- [Data provided]
•••••
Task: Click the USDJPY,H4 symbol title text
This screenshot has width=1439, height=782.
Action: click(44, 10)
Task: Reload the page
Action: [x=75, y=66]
•••••
- [Required work] Gather every line above that contains the word "Task".

- [Solution to this problem]
Task: Click the USDJPY,H4 symbol title text
Task: Reload the page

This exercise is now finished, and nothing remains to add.